UCT Computer Science are offering an honours course in Desktop High-Performance Computing: comparative parallel programming languages for multicore and accelerator architectures. This course is open to non-CS and non-UCT people and will run in Room 303 of the CS Building all day from the 23rd to the 26th April, with an assignment afterwards.
The course description is attached below. Interested students to contact Dr Kuttel if they would like to attend.
Desktop High-Performance Computing: comparative parallel programming languages for multicore and accelerator architectures.
Prerequisites: Reasonable proficiency with C or C++ (or Python!)
Course Objectives: Single-core CPU clock speeds have flatlined at 70-100 GFLOPs and are no longer doubling every eighteen months. Multicore architectures are now ubiquitous and commodity Graphical Processing Units (GPUs) have overtaken CPUs in terms of processing power, with performance in the 900-1200 GFLOP range. This is the era of multicores and accelerators. As a result, parallel and multithreaded computing is becoming increasingly important for effective software development. However, knowledge and experience of both parallel algorithms and architectures is required in order to program a parallel computer effectively, particularly in the case of complex hybrid accelerator/multicore machines.
This course will consider the practical development of algorithms and associated coding in boith the OpenMP and CUDA programming environment, for effective general purpose computing with multiple cores and GPUs.
Credits: 3 credits (A one week intesive course, with 5 days of lectures and workshops, followed by an assignment)
Lecturer or Convener: James Gain, Michelle Kuttel and Patrick Marais
Course Contents: This module covers the following areas:
- A overview of parallel computing, with a history of parallel computing in general, clusters, multicore and accelerators (1 lecture).

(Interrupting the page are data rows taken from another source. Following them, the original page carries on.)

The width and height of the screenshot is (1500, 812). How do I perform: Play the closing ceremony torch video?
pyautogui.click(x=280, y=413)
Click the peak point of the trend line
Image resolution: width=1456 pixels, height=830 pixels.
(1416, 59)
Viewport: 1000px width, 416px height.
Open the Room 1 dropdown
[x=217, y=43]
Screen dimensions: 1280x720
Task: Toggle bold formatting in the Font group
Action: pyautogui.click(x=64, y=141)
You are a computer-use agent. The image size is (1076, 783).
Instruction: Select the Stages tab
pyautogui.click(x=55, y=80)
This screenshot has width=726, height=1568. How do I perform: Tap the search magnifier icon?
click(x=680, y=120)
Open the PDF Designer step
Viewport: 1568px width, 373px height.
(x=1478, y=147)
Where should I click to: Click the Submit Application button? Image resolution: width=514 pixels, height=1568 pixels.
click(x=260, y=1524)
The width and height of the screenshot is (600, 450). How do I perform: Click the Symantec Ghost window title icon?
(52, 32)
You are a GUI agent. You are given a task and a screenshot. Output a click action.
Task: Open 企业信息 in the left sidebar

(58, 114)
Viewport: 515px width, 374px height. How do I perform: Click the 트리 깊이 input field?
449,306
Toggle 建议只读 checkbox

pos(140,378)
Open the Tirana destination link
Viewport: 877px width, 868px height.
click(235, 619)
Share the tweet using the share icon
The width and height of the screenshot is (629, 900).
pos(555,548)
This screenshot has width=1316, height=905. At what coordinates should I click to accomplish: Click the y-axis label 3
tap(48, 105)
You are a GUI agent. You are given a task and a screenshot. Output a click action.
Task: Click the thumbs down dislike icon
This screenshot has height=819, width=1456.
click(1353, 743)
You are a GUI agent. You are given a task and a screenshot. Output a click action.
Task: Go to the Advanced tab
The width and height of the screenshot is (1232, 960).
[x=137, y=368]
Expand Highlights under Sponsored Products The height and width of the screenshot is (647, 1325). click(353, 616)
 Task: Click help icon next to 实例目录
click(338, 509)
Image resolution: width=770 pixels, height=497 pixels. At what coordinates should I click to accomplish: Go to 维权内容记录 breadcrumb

- Parallel architectures – clusters, multicore machines and accelerators. (1 lecture)
- General comparison of parallel programming models and methods, with focus on OpenMP and CUDA. (1 lecture)
- Thinking in parallel: Parallel algorithms and applications (N-body, finance, image processing) (2 lectures)
- The OpenMP approach to multithreaded computing ( 2 lectures)
- A motivation for general purpose computation on GPUs (GPGPU) (1 lecture)
- The CUDA approach to multithreaded computing (1 lecture)
- CUDA threading and memory models (2 lectures)
- CUDA performance optimization (1 lecture)
- Benchmarking, profiling and proving parallel performance (2 lectures)
Assessment: Assignment (50%), Exam (50%)
Prescribed/Recommended Book: There is no prescribed book, but notes will be provided.